Give back only the line containing "Task: Open the Adblock Plus extension" and every line after it through the end of the data below, transcribed exactly.

[[ Stored data, beginning ]]

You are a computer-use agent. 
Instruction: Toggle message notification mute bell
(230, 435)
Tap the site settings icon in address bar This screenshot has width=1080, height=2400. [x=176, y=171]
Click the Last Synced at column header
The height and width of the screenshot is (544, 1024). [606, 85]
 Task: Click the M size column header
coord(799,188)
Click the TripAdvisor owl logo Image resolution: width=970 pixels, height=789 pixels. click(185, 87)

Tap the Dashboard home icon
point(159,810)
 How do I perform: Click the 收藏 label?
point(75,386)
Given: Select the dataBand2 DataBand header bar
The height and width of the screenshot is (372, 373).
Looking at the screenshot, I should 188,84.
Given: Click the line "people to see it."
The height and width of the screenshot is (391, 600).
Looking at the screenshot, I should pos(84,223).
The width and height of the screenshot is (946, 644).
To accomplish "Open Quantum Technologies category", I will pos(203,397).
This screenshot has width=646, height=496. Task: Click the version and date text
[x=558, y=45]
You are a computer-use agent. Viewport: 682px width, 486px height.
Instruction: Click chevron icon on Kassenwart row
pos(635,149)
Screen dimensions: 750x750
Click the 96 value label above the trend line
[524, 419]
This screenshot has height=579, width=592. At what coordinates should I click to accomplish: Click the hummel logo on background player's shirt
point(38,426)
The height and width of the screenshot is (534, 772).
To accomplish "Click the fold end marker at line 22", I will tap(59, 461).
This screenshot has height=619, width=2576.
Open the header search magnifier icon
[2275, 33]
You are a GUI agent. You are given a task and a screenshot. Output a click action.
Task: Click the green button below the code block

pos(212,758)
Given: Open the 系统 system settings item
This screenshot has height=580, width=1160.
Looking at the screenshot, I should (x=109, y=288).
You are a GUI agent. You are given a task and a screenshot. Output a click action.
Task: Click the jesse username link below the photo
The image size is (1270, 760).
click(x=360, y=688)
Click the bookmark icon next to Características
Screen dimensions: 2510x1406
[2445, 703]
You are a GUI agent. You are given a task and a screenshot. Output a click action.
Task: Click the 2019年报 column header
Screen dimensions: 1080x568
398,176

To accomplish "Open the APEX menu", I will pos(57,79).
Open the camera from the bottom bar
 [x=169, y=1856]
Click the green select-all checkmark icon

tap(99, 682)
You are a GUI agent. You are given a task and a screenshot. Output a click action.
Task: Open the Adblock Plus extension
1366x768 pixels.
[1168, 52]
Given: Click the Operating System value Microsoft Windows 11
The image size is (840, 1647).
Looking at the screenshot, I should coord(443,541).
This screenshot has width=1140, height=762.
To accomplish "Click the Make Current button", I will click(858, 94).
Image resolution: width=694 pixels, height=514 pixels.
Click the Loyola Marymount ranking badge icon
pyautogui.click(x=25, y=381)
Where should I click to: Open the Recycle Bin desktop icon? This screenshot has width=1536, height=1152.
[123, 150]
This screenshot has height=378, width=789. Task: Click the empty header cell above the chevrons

[[ Stored data, end ]]

Response below
Task: Open the Adblock Plus extension
1366x768 pixels.
[1168, 52]
Given: Click the Operating System value Microsoft Windows 11
The image size is (840, 1647).
Looking at the screenshot, I should coord(443,541).
This screenshot has width=1140, height=762.
To accomplish "Click the Make Current button", I will click(858, 94).
Image resolution: width=694 pixels, height=514 pixels.
Click the Loyola Marymount ranking badge icon
pyautogui.click(x=25, y=381)
Where should I click to: Open the Recycle Bin desktop icon? This screenshot has width=1536, height=1152.
[123, 150]
This screenshot has height=378, width=789. Task: Click the empty header cell above the chevrons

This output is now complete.